Because the District of Columbia is a large urban center with a relatively limited geographic area from which to select jurors, many more D.C. residents have the experience of being summoned to jury duty during their lifetimes. The existing "one day, one trial" system requires a constant flow of civic energy and involvement. For some citizens this means service every two years or so.
In terms of sheer numbers, because each juror serves at least one day, and many serve several days or weeks, the court receives approximately a quarter of a million hours of service each year. While hours waiting in the courthouse may not seem like traditional community service, this is a valuable form of community involvement. Without jurors there would be no jury trials, and without jury trials we would lose an effective and fair way to seek justice and hold members of the community accountable.
Beyond a quantitative contribution, the qualitative effort of jurors to sacrifice time from their busy schedules, to rearrange child care or business meetings, and to reorder a host of other life activities deserves to be celebrated. Every day, the hundreds of citizens who sit in the jurors' lounge have expended real and valuable energy just to be a part of the justice system.

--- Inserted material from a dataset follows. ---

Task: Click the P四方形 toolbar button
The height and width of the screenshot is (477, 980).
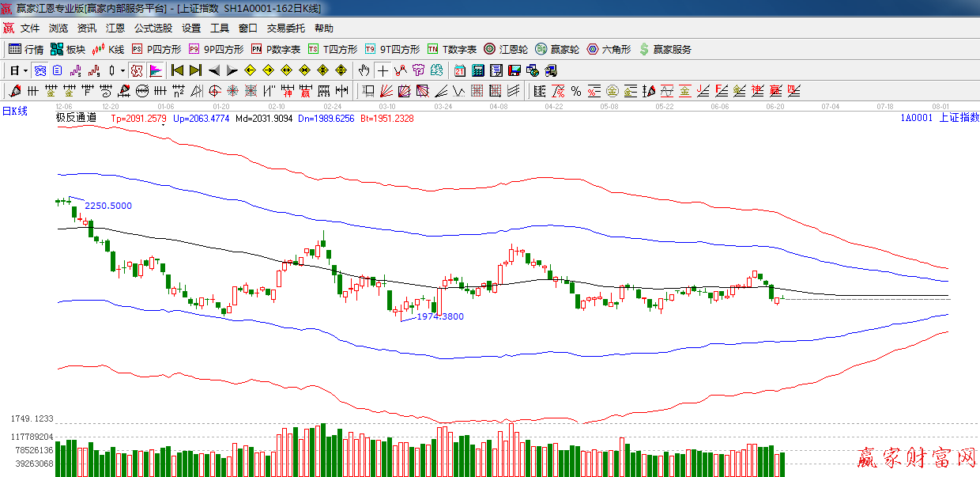Action: [156, 49]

The jurors' lounge is probably the most diverse space in the nation's capital, where everybody, no matter one's background, comes together as equals, in shared sacrifice, to undertake a common responsibility.

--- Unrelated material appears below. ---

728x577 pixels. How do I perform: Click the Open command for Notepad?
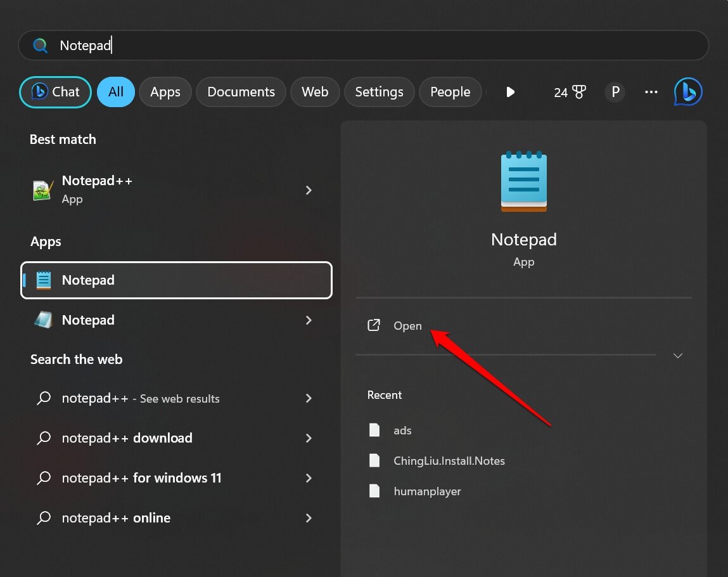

And, once selected for a jury, citizens contribute in one of the purist forms of democratic activity in America. "One person, one vote" means something on a jury. Anyone who has served on a jury knows the humbling power of having to decide the fate of another human being or to resolve a complicated legal dispute. Jurors also know the reward that comes from deliberating with fellow citizens to solve a contested legal problem. Easy cases rarely make it to the jury, leaving jurors to do the hard work. Every working day, jurors make life-altering decisions for members of our community, and many jurors comment that jury service turned out to be one of the most meaningful experiences in their own lives.

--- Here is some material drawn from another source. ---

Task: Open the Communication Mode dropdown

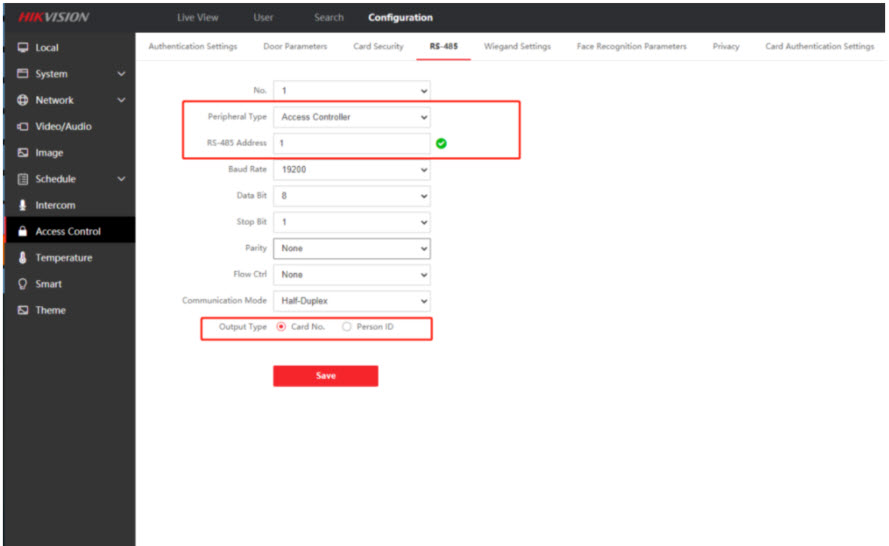Action: [352, 301]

Jurors deserve an appreciation week. But the jury system itself deserves some respect. Every year, D.C. Superior Court is required to summon thousands more people than necessary because many fellow citizens ignore the initial summons. Such civic neglect wastes time, money, and energy and adds to the burden of others to fill their place in the jury box. The jurors who show up this week represent a rebuke to this apathy. This week, and every week, the jurors who walk through the door of D.C. Superior Court symbolize citizen control over the legal disputes in our community. Being a juror is a duty, a responsibility, and an honor. And, your effort deserves our thanks.